Nagle usłyszeliśmy dźwięk lecącego samolotu i spojrzeliśmy w górę, szukając go. Jednak zamiast samolotu mogliśmy zauważyć wielki budynek przypominający stadion z rzeźbami aniołów po bokach - widząc je, byłem już absolutnie pewny, że był to stadion Liceum Zeusa. I mimo, że martwiłem się o Lunę i strasznie za nią tęskniłem, byłem podekscytowany. W końcu ten budynek był przeogromny i z całą pewnością pomieści mnóstwo fanów piłki nożnej, którzy będą uważnie śledzić każdy ruch piłki i którzy przybędą, aby obejrzeć nasz Finałowy mecz. A kiedy stadion ,,wylądował'' i stanął na ziemi, od razu weszliśmy do środka. Szliśmy wolnym krokiem, rozglądając się dookoła, przy okazji podziwiając jego wystrój. Zamiast oglądania tego niezwykłego budynku wolałbym pójść i szukać Luny, jednak muszę zostać tu razem z drużyną - w końcu jestem ich kapitanem i muszę ich wspierać. Natomiast po meczu od razu udaje się na poszukiwania i nic ani nikt mi nie przeszkodzi.

~ Z perspektywy Luny ~

Otworzyłam czarne oczka i na początku nie mogłam sobie przypomnieć, gdzie się znajduje. Nerwowo wstałam i zaczęłam rozglądać się dookoła a po chwili - widząc mój wybieg - przypomniałam sobie, że wczoraj zostałam porwana przez Darka i zamknięta w tym okropnym więzieniu. Także wczoraj wieczorem planowałam czym prędzej uciec z tego miejsca, jednak moja prawa, przednia łapa nie była w najlepszym stanie. To właśnie przez nią nie udało mi się wykonać mojego planu - ale teraz, kiedy stan łapy poprawił się byłam pewna, że tym razem ucieknę stąd bez żadnego problemu.
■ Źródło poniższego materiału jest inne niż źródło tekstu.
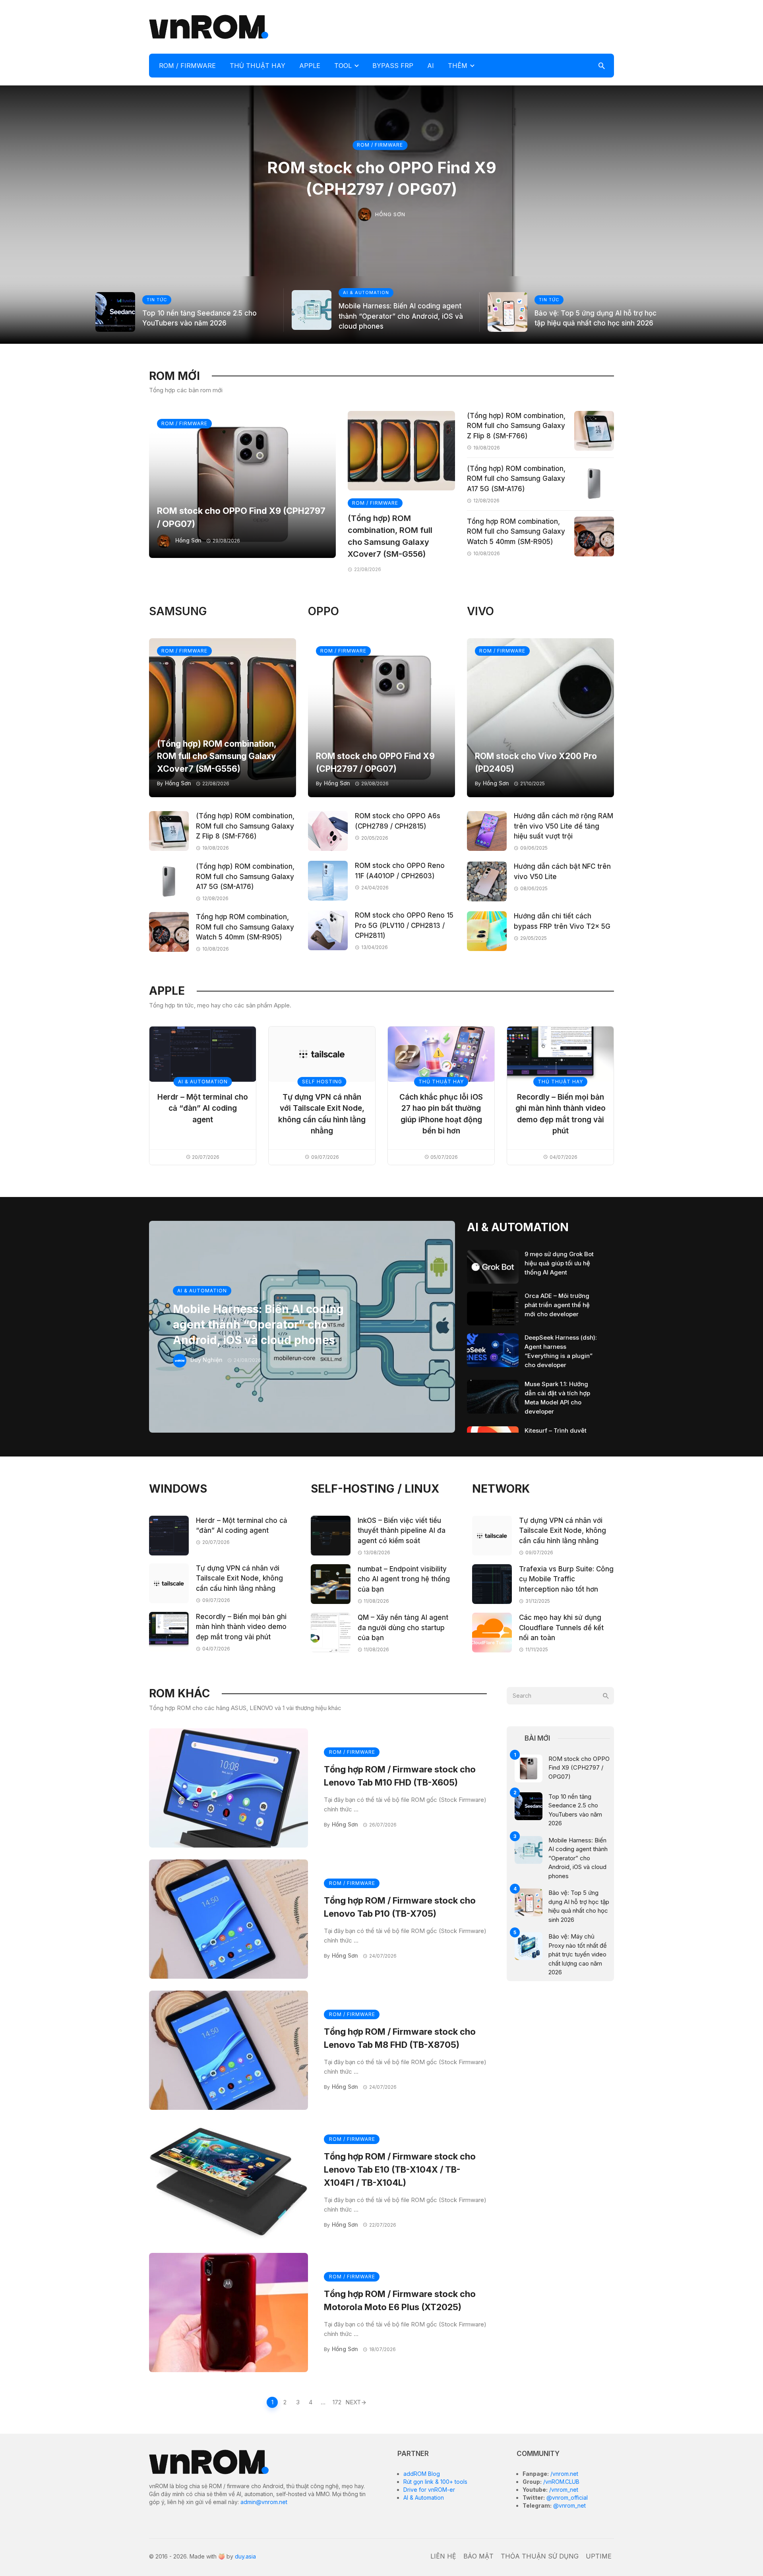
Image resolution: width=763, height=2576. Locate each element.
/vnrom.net (563, 2473)
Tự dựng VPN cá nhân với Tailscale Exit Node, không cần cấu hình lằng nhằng (322, 1114)
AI (430, 66)
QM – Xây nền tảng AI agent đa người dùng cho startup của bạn (403, 1627)
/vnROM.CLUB (560, 2481)
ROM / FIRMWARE (187, 66)
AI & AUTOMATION (366, 292)
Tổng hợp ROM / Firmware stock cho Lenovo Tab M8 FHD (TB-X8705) (400, 2038)
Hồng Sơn (390, 214)
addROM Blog (421, 2473)
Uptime (599, 2556)
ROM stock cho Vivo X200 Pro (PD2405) (536, 762)
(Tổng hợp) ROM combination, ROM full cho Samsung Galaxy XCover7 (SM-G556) (390, 536)
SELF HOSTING (322, 1082)
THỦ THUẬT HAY (257, 66)
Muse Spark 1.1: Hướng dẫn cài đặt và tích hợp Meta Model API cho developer (557, 1397)
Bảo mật (478, 2556)
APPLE (309, 66)
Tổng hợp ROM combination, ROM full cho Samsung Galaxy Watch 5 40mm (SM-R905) (516, 531)
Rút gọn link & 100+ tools (435, 2481)
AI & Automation (423, 2497)
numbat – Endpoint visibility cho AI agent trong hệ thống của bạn (404, 1579)
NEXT (353, 2402)
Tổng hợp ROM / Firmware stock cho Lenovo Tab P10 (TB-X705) (400, 1907)
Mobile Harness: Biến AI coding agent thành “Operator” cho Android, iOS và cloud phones (401, 316)
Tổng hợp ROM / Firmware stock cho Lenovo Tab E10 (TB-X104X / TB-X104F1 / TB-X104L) (400, 2169)
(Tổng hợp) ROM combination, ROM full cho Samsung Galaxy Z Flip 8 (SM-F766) (516, 426)
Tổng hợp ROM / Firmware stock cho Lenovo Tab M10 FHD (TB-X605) (400, 1776)
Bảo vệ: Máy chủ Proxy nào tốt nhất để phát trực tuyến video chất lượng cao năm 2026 (577, 1954)
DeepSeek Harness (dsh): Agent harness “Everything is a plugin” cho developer (561, 1351)
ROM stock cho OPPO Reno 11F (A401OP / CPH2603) (400, 871)
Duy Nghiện (206, 1359)
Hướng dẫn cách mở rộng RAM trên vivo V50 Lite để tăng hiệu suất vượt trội (563, 826)
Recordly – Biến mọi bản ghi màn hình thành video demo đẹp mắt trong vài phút (560, 1114)
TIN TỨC (157, 299)
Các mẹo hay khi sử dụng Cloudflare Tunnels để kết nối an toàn (561, 1627)
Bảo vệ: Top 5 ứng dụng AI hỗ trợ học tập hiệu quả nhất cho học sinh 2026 (595, 318)
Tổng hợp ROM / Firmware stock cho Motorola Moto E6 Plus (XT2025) (400, 2300)
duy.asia (245, 2556)
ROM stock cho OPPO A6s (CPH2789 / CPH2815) (397, 821)
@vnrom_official (566, 2497)
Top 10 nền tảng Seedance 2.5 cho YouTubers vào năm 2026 (199, 318)
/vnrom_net (563, 2489)
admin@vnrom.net (263, 2502)
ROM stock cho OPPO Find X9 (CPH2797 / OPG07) (381, 178)
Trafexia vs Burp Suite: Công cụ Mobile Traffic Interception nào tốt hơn (566, 1579)
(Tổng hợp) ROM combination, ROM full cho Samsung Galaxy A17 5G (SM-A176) (516, 479)
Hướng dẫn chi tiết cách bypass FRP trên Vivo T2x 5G (562, 921)
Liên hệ (443, 2556)
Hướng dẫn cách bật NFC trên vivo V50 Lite (562, 871)
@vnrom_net (569, 2505)
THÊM (457, 66)
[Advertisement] (469, 26)
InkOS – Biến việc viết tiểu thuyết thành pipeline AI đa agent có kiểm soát (401, 1531)
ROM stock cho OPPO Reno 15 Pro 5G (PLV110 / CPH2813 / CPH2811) (404, 925)
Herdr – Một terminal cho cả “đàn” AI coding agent (202, 1108)
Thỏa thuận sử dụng (540, 2556)
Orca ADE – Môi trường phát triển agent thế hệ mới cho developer (557, 1305)
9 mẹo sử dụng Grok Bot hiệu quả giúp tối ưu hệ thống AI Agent (559, 1263)
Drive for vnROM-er (429, 2489)
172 (337, 2402)
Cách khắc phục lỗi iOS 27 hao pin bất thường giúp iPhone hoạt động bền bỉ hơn (441, 1114)
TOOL (343, 66)
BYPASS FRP (392, 66)
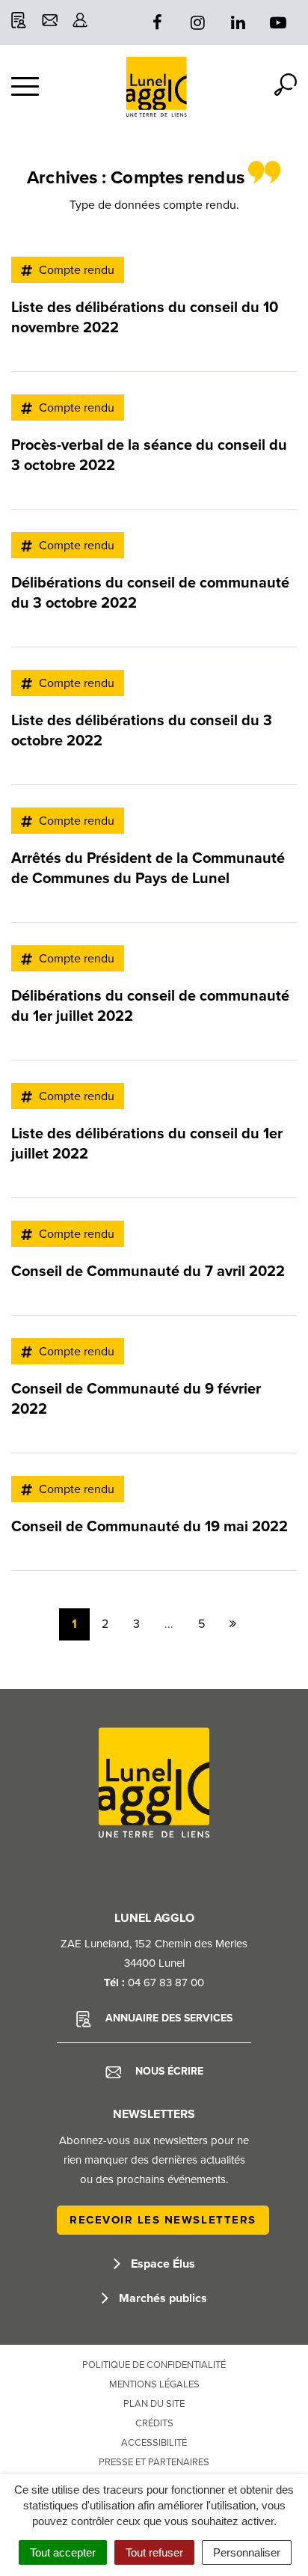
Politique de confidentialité (154, 2365)
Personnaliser (246, 2552)
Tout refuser (154, 2552)
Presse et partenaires (154, 2462)
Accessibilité (154, 2443)
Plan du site (154, 2404)
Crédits (154, 2423)
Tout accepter (63, 2552)
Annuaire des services (167, 2018)
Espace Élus (161, 2263)
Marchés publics (161, 2298)
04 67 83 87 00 (166, 1982)
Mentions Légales (154, 2384)
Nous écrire (167, 2071)
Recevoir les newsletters (163, 2219)
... (168, 1624)
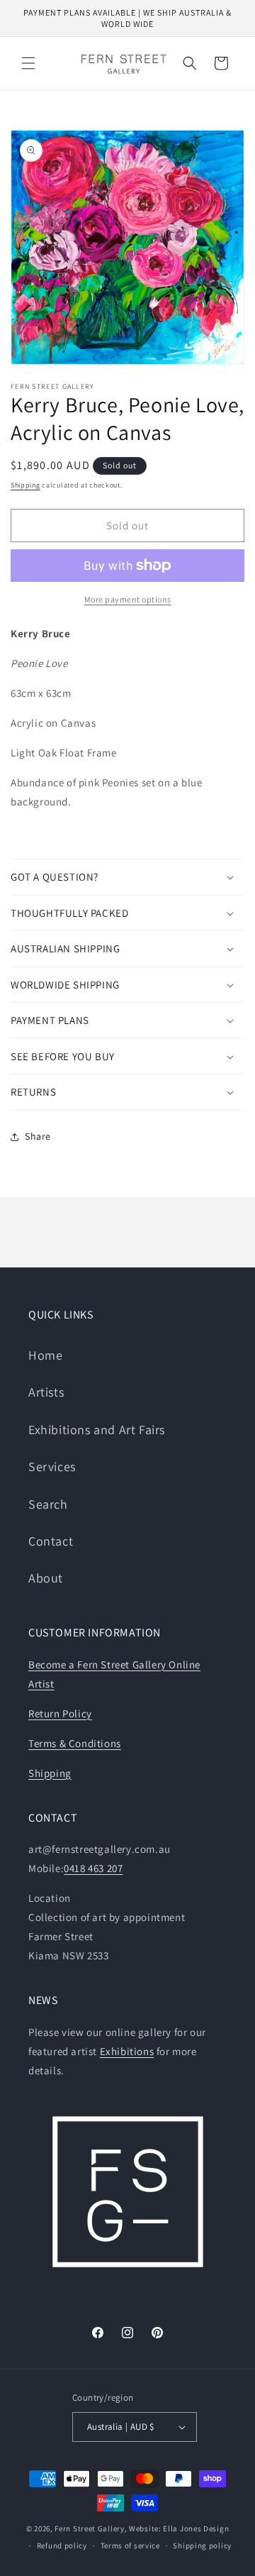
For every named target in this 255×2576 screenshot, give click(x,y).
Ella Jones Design (196, 2528)
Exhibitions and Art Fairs (96, 1429)
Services (52, 1466)
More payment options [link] (127, 599)
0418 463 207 (93, 1868)
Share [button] (38, 1136)
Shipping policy (202, 2545)
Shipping (25, 485)
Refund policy (62, 2545)
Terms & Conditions (74, 1743)
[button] (28, 63)
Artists (46, 1392)
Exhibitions (127, 2051)
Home (45, 1355)
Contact (50, 1541)
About (45, 1578)
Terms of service (130, 2545)
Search (48, 1504)
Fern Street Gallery (89, 2528)
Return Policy (60, 1713)
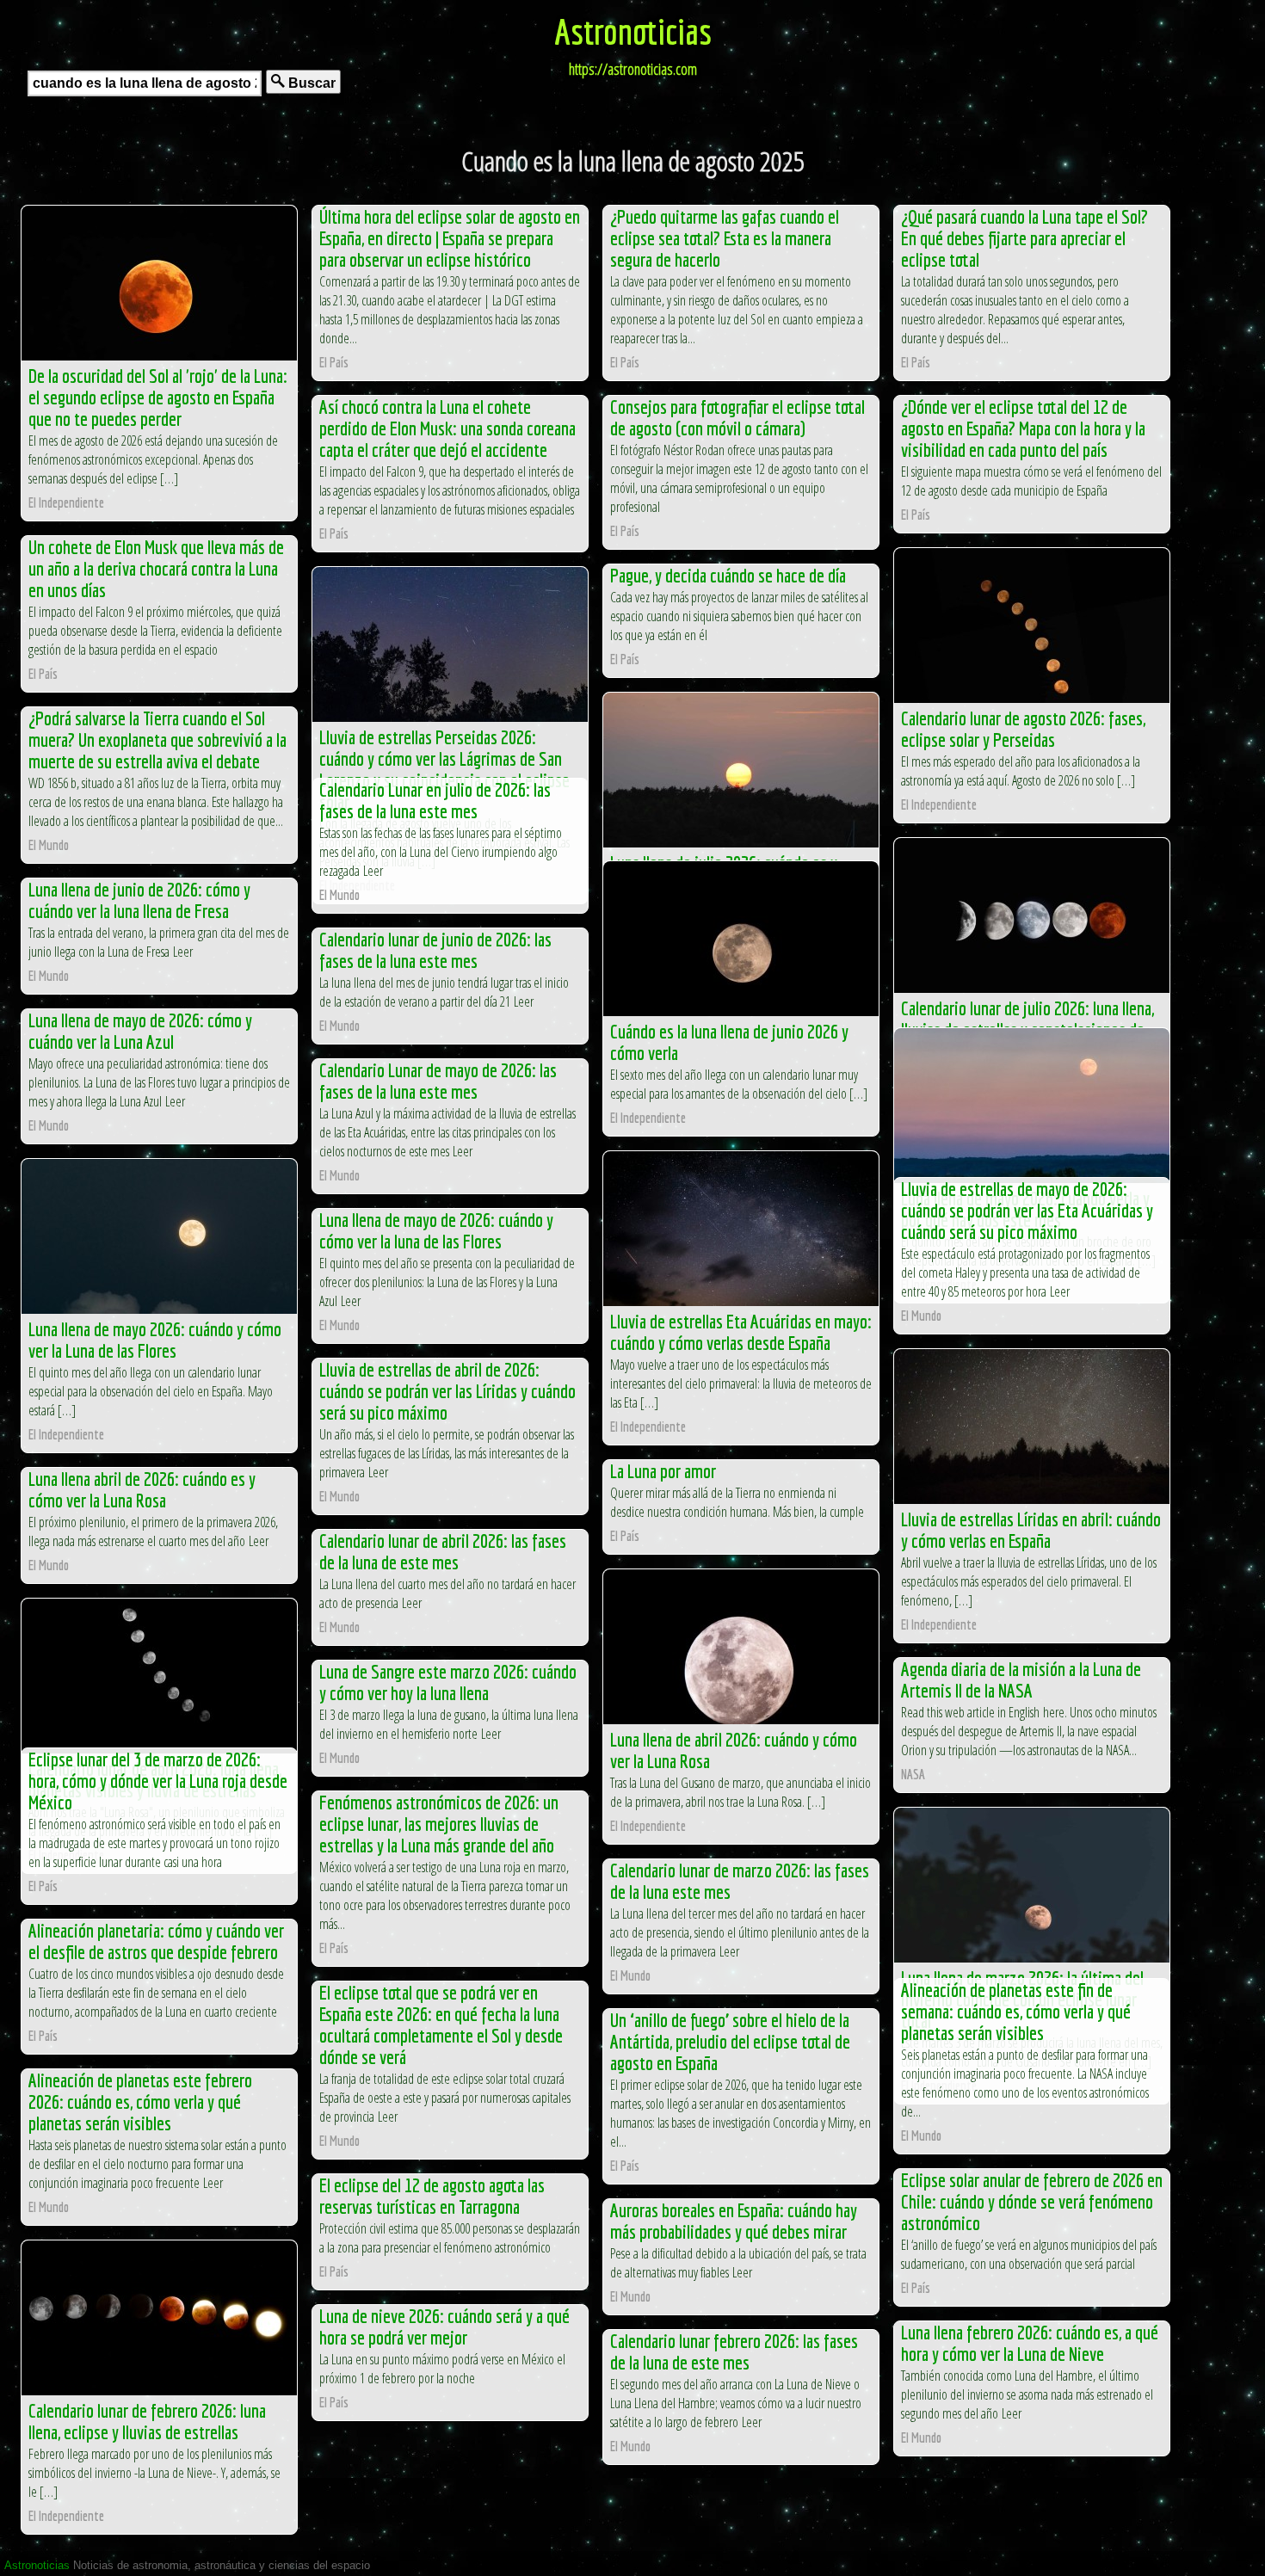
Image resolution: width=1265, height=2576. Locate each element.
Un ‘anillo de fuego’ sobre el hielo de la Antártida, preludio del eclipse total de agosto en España (730, 2041)
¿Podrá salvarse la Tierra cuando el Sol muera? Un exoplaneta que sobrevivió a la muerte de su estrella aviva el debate (157, 739)
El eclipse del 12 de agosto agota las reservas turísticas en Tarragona (432, 2195)
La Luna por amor (663, 1471)
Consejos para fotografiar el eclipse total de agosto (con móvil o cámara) (737, 417)
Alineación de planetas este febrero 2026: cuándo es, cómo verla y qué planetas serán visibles (140, 2101)
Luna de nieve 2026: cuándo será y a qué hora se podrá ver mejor (444, 2326)
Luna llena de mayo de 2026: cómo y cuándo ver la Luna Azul (140, 1030)
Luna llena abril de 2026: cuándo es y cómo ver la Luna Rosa (142, 1489)
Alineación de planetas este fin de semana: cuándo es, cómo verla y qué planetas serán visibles (1016, 2011)
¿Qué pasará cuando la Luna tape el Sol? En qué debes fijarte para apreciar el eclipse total (1024, 238)
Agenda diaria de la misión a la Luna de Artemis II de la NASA (1021, 1679)
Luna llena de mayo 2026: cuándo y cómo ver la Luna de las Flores (154, 1339)
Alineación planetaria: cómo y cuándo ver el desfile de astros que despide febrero (156, 1941)
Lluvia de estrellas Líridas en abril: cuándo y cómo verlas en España (1031, 1529)
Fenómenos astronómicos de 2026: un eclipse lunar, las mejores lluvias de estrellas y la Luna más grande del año (438, 1823)
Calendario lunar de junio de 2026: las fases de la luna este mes (435, 949)
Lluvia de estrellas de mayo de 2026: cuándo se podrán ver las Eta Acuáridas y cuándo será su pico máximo (1027, 1210)
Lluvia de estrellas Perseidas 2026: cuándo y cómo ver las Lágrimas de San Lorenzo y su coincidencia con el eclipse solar (444, 769)
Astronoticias (633, 31)
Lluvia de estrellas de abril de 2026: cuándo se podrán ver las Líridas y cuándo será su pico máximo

Podeszłam w róg a następnie oparłam prawą, przednią łapę po prawej stronie, natomiast lewą, przednią łapę oparłam po stronie lewej. Następnie podciągnęłam się do góry tak, aby moje tylne łapy znalazły jakieś oparcie, po czym zaczęłam się wspinać coraz wyżej i wyżej. W końcu dotarłam na sam szczyt i przez chwilę próbowałam utrzymać na nim równowagę a kiedy mi się to udało, przerzuciłam ciężar ciała na drugą stronę i nie wiele myśląc zeskoczyłam. Nie przejmowałam się ponad dwumetrowym ogrodzeniem - zeskoczyłam modląc się w duchu, abym wylądowała w miarę możliwości bezpiecznie.

O dziwo udało mi się wylądować w miarę dobrze. Otrząsnęłam się jedynie a następnie ile sił w łapach pobiegłam do drzwi, którymi wczoraj wszedł Ray. Chwilkę na nie patrzyłam i na całe szczęście zauważyłam klamkę - która była o wiele lepsza niż gałka. Oparłam się o drzwi przednimi łapami a następnie położyłam jedną z nich na klamce, dzięki czemu drzwi delikatnie się uchyliły. Potem ponownie stanęłam na czterech łapach i pyskiem otworzyłam drzwi jeszcze szerzej, po czym weszłam do środka. Byłam w stu procentach pewna, że jeśli tylko zdołam wydostać się ze stadionu, będę w stanie wrócić do swojego właściciela.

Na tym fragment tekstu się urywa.